*WHAT THE EXERCISE ASKS*
Reproduce the records word for word, from the line with "Apple App Store (218, 1776)" up to and including the line with "Select Language (455, 31)".

*INFORMATION SUPPLIED*
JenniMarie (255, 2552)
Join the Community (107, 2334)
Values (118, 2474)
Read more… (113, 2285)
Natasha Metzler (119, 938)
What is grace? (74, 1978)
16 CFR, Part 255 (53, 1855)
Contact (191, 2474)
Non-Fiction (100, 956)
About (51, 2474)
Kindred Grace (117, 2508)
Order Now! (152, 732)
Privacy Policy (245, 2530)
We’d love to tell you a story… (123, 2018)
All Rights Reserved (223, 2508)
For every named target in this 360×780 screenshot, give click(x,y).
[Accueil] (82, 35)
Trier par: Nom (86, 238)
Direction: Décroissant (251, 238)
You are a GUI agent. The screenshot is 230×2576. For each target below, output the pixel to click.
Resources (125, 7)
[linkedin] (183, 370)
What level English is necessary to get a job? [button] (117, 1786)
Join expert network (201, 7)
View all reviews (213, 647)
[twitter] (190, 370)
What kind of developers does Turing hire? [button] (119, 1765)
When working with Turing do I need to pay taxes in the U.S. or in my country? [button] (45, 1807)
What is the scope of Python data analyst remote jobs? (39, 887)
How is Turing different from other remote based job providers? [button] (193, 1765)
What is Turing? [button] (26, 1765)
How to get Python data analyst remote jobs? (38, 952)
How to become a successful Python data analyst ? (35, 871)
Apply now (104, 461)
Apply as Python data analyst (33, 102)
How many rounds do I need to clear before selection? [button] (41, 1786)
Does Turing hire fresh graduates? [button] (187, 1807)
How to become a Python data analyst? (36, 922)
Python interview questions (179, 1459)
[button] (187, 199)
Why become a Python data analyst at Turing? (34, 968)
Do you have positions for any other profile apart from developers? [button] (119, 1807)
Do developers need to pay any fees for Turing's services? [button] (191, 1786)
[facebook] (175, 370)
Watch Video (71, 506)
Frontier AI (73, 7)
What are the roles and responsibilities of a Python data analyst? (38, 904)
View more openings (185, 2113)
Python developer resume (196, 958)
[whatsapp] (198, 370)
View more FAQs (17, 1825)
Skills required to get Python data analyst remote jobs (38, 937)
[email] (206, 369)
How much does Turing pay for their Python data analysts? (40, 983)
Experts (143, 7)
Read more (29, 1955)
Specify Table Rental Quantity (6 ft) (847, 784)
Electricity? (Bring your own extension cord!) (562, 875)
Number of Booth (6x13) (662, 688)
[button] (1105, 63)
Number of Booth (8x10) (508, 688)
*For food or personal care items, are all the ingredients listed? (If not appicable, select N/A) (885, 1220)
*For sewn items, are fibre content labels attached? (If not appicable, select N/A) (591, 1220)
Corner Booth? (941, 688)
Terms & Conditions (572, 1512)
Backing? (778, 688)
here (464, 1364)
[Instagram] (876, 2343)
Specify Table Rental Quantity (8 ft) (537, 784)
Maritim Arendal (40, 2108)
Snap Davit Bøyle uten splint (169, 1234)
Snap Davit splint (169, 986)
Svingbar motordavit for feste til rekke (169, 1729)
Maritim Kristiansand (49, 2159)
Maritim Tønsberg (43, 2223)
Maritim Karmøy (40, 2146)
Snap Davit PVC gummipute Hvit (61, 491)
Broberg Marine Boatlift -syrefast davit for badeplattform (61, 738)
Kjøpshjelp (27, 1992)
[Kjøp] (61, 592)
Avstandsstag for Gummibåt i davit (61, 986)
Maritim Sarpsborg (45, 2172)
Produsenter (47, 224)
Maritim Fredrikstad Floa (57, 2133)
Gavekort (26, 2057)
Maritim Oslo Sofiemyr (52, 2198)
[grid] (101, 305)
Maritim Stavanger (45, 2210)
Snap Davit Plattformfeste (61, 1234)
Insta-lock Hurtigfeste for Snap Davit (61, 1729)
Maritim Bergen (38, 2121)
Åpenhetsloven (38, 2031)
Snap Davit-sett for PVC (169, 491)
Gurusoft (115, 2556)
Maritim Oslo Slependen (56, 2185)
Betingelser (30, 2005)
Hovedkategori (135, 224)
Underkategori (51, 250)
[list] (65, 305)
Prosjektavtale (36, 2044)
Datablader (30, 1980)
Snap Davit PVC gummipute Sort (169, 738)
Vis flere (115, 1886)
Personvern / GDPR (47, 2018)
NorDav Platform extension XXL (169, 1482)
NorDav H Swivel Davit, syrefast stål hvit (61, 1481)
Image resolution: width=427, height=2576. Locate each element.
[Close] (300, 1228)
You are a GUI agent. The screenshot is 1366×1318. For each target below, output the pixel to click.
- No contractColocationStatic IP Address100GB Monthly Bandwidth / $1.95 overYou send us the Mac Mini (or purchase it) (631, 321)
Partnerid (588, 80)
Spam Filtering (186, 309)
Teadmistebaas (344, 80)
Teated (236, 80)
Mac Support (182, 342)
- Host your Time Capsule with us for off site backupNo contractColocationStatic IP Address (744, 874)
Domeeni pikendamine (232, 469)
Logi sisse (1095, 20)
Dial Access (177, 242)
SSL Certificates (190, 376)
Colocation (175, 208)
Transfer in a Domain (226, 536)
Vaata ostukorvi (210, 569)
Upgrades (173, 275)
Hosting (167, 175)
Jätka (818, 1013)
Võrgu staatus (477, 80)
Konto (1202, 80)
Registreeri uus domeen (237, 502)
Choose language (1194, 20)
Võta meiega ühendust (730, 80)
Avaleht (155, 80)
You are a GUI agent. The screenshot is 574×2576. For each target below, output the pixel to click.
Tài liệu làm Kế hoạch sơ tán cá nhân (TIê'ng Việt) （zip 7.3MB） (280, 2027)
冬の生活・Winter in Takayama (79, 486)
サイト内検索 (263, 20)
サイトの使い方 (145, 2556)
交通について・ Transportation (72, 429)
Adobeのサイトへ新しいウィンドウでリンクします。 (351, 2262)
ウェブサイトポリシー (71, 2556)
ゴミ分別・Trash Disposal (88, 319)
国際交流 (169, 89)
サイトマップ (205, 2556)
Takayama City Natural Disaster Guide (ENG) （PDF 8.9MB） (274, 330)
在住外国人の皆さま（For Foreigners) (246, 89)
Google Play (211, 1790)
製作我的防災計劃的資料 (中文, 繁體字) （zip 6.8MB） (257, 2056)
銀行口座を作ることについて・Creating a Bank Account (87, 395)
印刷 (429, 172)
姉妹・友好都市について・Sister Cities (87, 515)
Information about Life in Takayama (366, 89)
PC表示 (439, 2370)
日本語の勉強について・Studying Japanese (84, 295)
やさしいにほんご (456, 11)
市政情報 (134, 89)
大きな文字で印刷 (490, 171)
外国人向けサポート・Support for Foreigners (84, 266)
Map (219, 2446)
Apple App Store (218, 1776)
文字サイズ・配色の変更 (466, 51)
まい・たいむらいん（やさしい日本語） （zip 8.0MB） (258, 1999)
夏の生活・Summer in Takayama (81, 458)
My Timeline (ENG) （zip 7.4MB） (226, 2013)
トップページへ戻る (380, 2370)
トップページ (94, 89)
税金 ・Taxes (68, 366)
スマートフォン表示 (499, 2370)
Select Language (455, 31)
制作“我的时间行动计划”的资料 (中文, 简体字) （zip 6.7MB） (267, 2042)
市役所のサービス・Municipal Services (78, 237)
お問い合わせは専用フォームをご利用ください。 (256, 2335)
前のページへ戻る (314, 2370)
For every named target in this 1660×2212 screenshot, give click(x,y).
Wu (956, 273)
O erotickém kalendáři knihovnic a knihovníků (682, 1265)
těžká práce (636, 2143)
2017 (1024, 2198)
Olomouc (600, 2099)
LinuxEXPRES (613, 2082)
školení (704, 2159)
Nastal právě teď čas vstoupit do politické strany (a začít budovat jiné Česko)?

*THE COMPLETED TASK*
Apple App Store (218, 1776)
文字サイズ・配色の変更 (466, 51)
まい・たいむらいん（やさしい日本語） （zip 8.0MB） (258, 1999)
夏の生活・Summer in Takayama (81, 458)
My Timeline (ENG) （zip 7.4MB） (226, 2013)
トップページへ戻る (380, 2370)
トップページ (94, 89)
税金 ・Taxes (68, 366)
スマートフォン表示 (499, 2370)
Select Language (455, 31)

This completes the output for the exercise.